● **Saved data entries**
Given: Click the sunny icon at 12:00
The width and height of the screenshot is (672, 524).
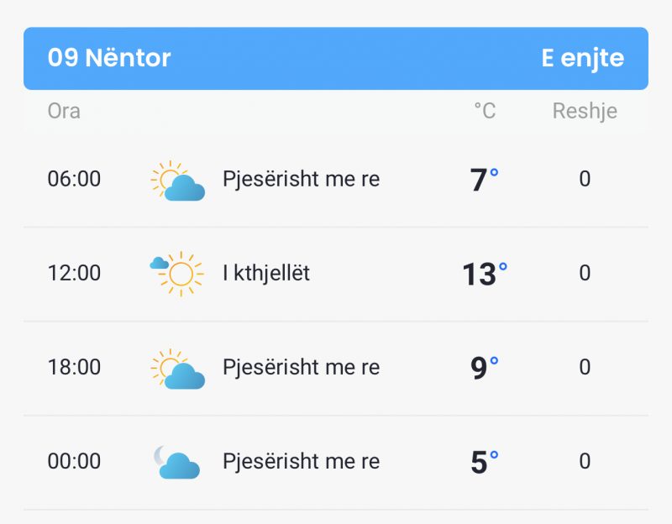Looking at the screenshot, I should 177,274.
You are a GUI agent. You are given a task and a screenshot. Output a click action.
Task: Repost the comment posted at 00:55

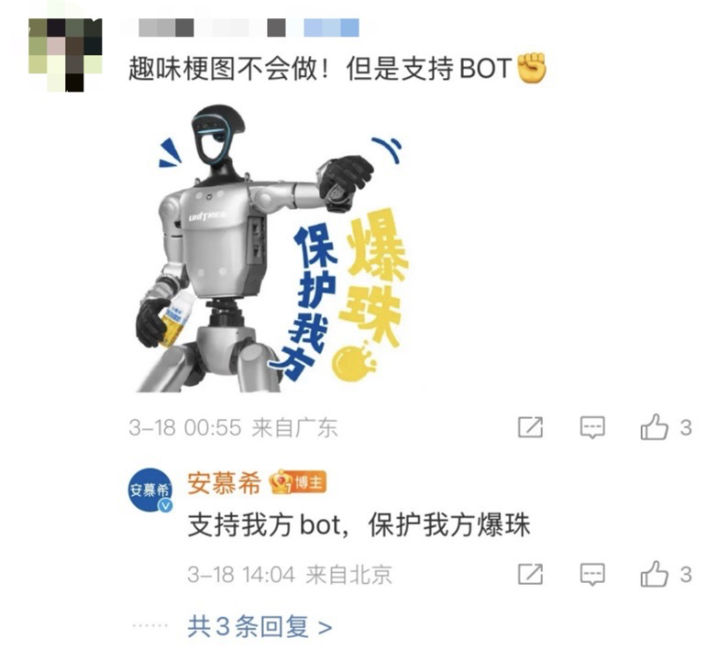coord(530,427)
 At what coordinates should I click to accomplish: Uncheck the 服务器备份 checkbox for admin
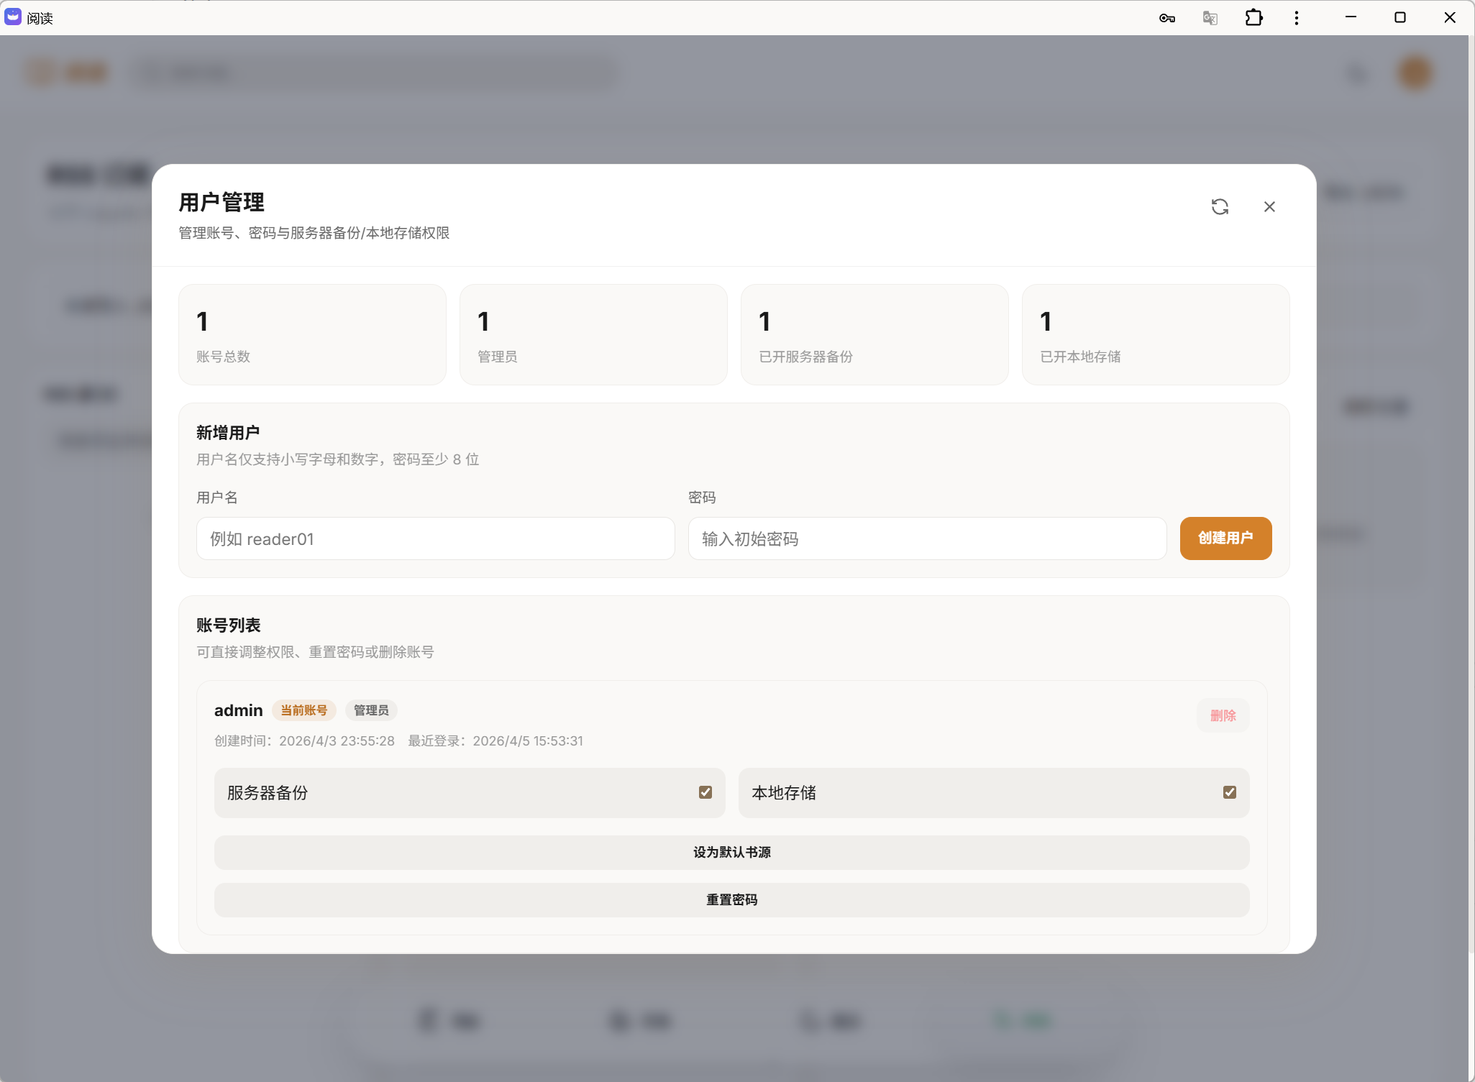705,792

● **Exercise goal**
Present every line of text in the records as a numbered list, skipping blank lines. Leave the pictures out of the answer.

● **Result of the exercise**
1. Given: Click the sunny icon at 12:00
2. The width and height of the screenshot is (672, 524).
3. Looking at the screenshot, I should 177,274.
4. You are a GUI agent. You are given a task and a screenshot. Output a click action.
5. Task: Repost the comment posted at 00:55
6. coord(530,427)
7.  At what coordinates should I click to accomplish: Uncheck the 服务器备份 checkbox for admin
8. 705,792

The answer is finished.